= TASK PROMPT =
The records that follow should be retyped word for word.

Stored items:

******************************

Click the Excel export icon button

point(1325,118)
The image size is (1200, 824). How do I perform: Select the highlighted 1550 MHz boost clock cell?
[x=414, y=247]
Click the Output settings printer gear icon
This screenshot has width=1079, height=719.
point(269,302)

******************************

= OUTPUT FOR THIS EXERCISE =
Click the Excel export icon button

point(1325,118)
The image size is (1200, 824). How do I perform: Select the highlighted 1550 MHz boost clock cell?
[x=414, y=247]
Click the Output settings printer gear icon
This screenshot has width=1079, height=719.
point(269,302)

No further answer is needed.